If a line in the entries below includes "Given", pick it out and copy it.

^^^^^^^^^^^^^^^^

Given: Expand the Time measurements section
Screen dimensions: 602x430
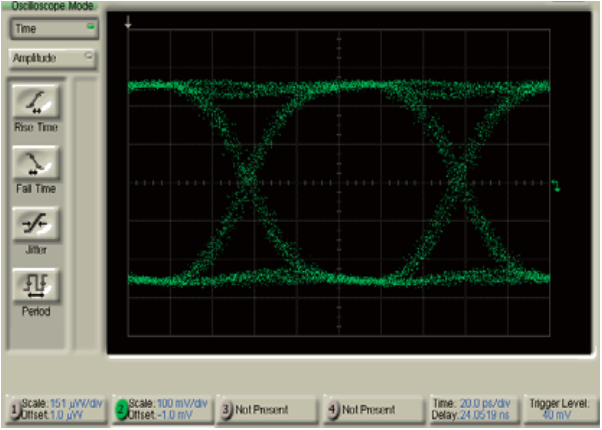Looking at the screenshot, I should coord(50,29).
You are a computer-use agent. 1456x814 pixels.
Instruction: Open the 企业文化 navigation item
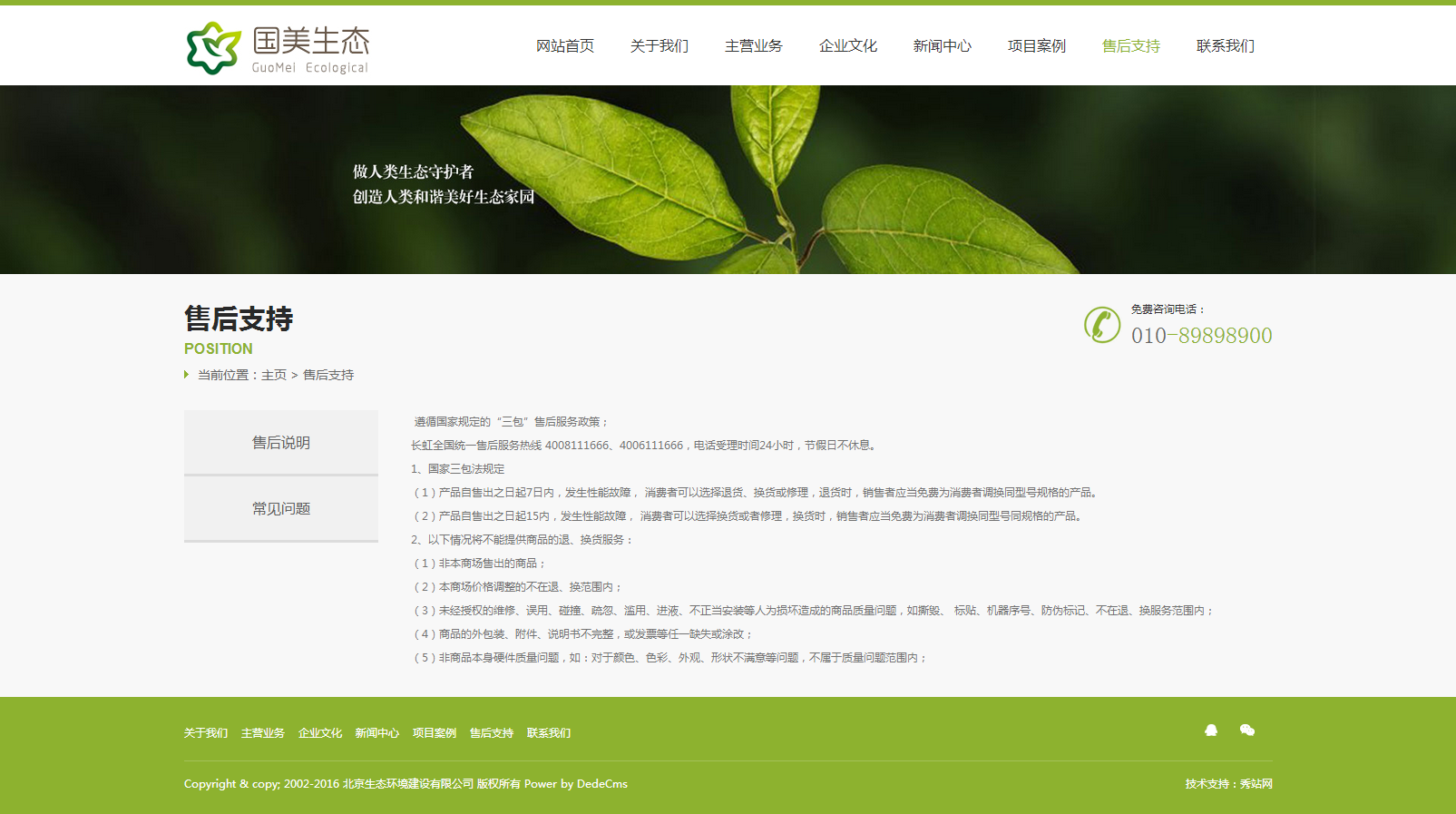tap(847, 46)
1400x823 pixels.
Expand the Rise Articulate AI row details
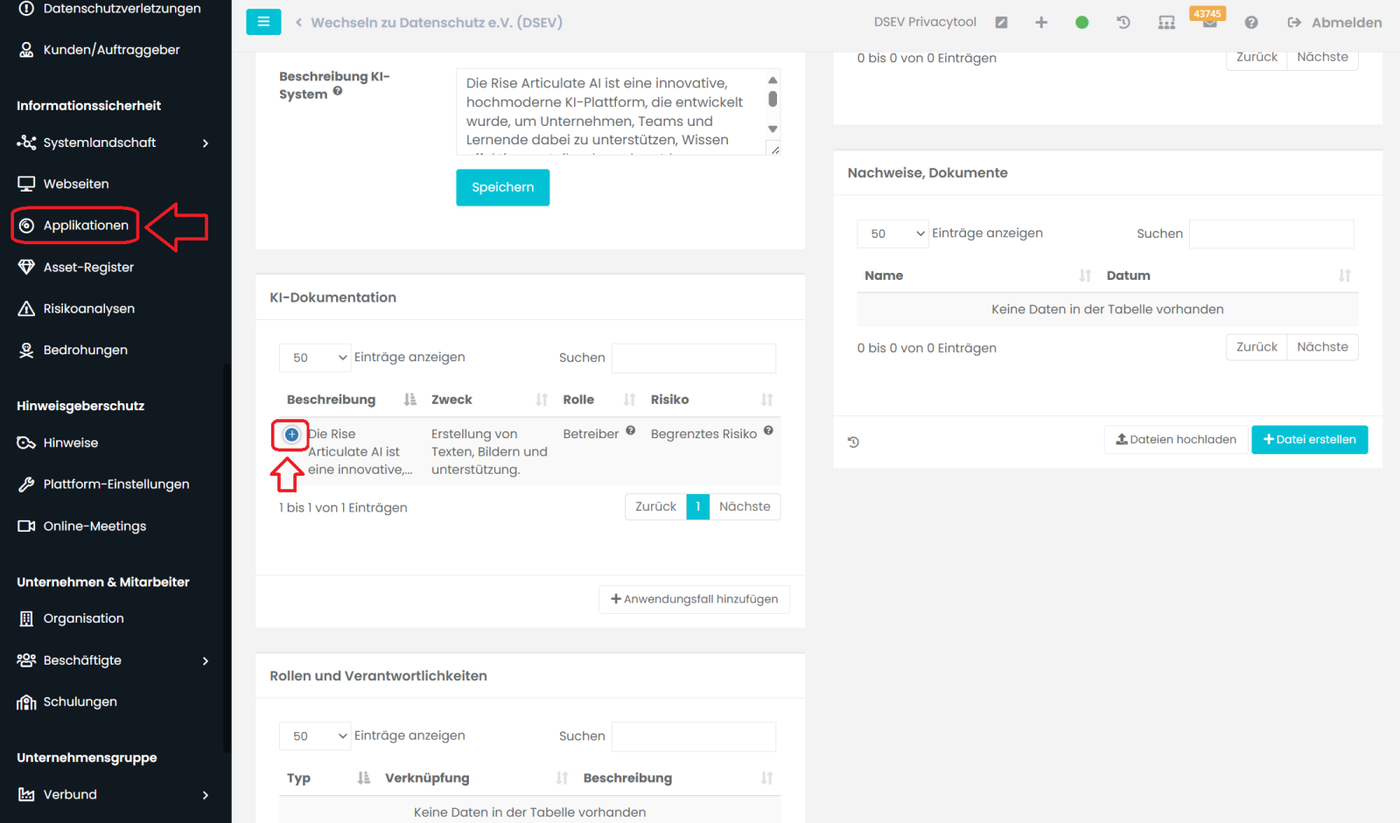click(x=291, y=435)
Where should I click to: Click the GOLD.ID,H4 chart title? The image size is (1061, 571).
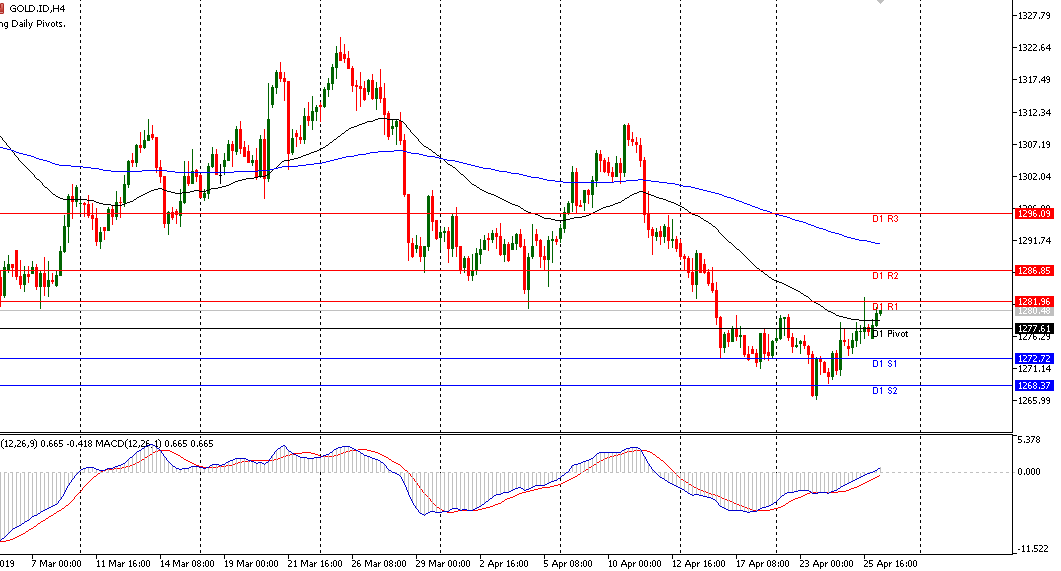click(37, 9)
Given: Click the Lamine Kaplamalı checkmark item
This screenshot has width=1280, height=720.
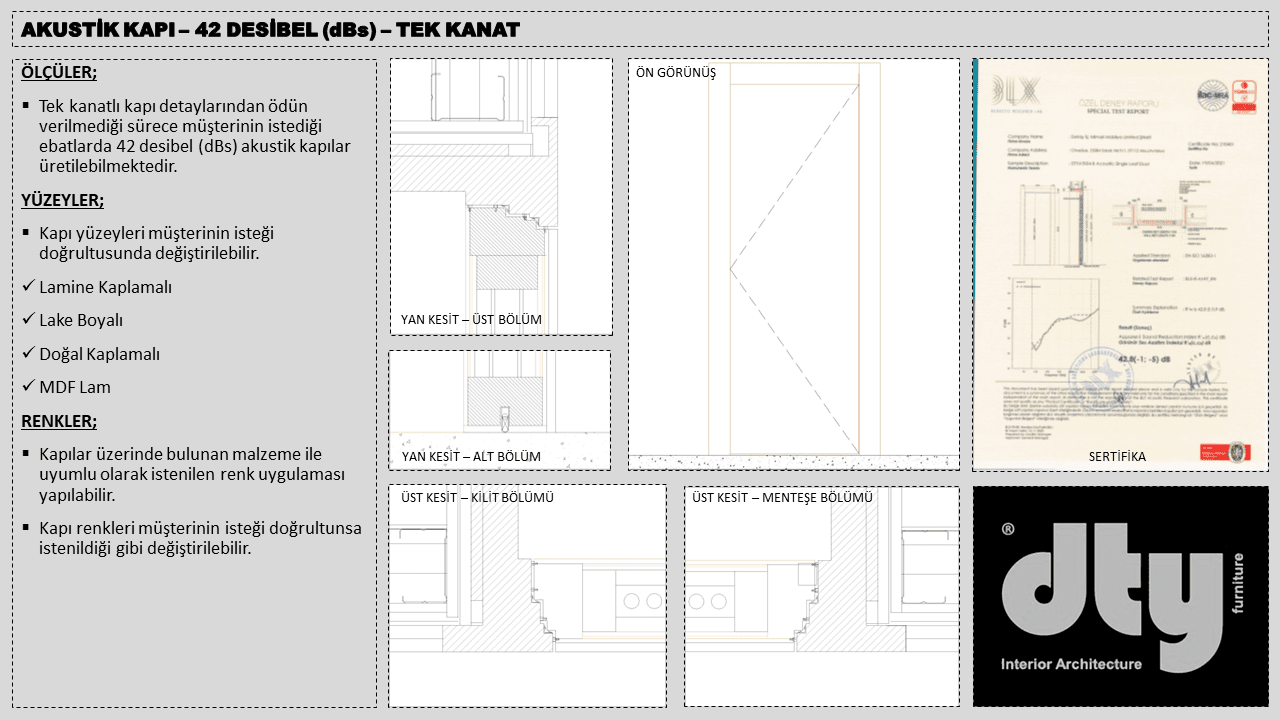Looking at the screenshot, I should [105, 287].
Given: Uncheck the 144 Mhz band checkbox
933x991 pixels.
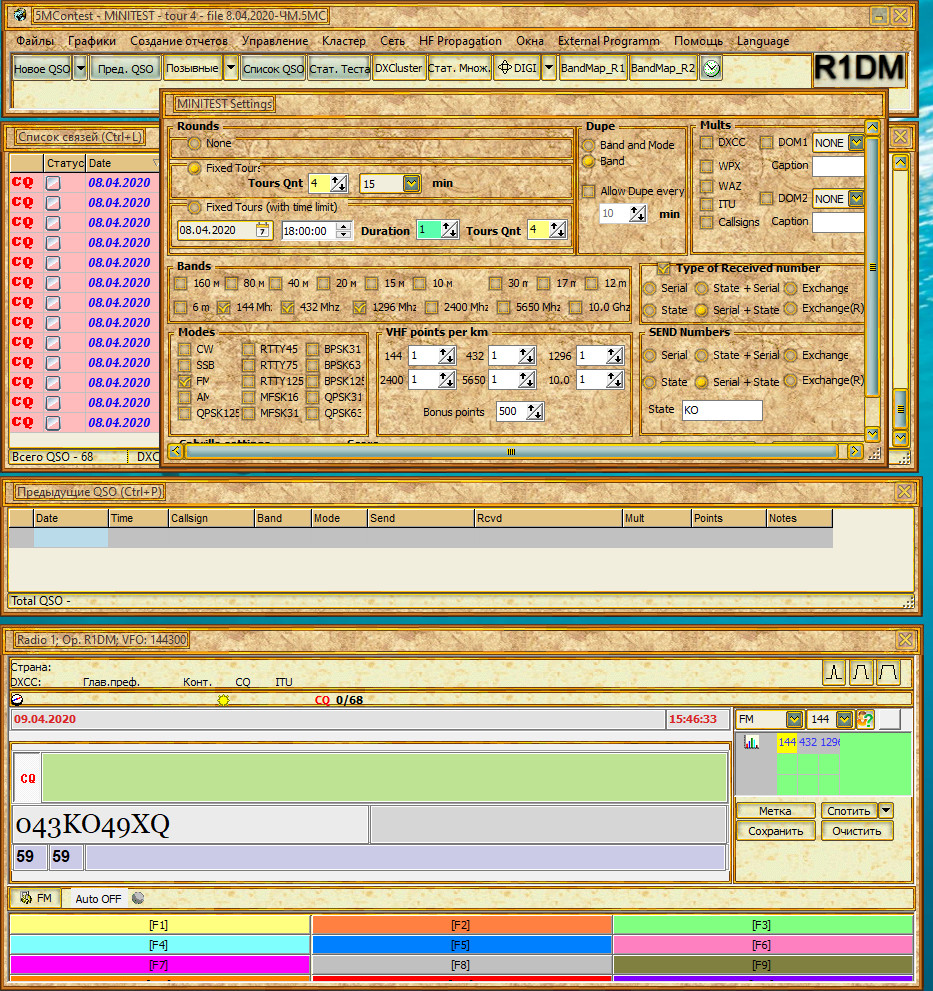Looking at the screenshot, I should (224, 307).
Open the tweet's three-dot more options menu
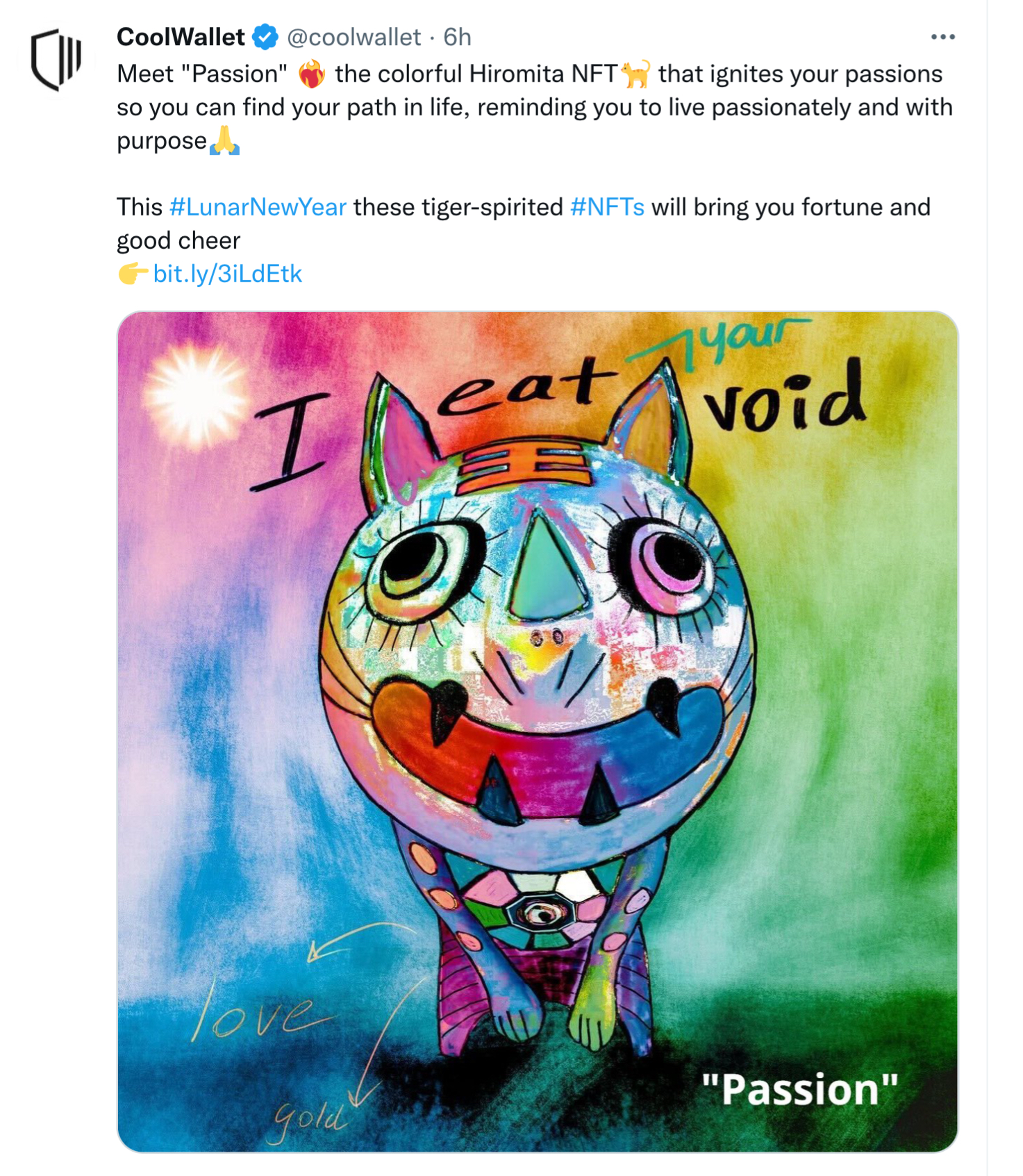 tap(942, 37)
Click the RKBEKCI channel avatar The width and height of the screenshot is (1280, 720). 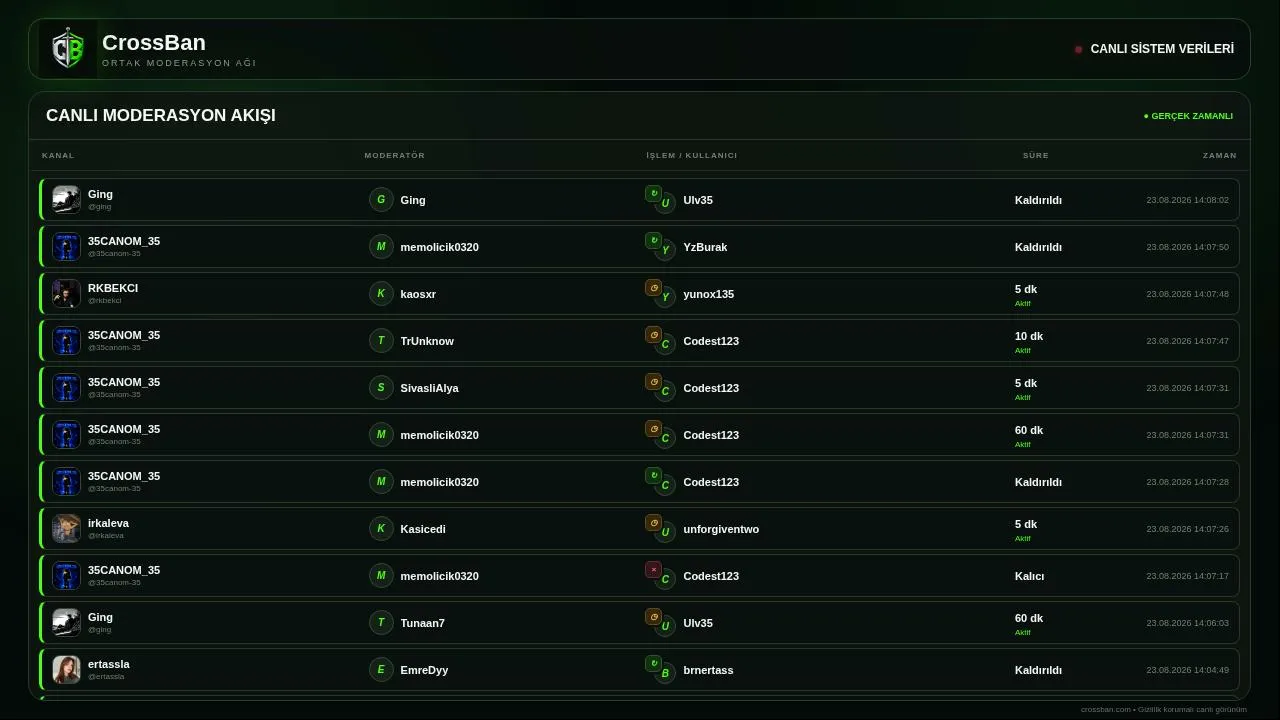(66, 293)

^^^^^^^^^^^^^^^^

*ANSWER TO THE PROBLEM*:
Given: Expand the Time measurements section
Given: Click the Lamine Kaplamalı checkmark item
Given: Uncheck the 144 Mhz band checkbox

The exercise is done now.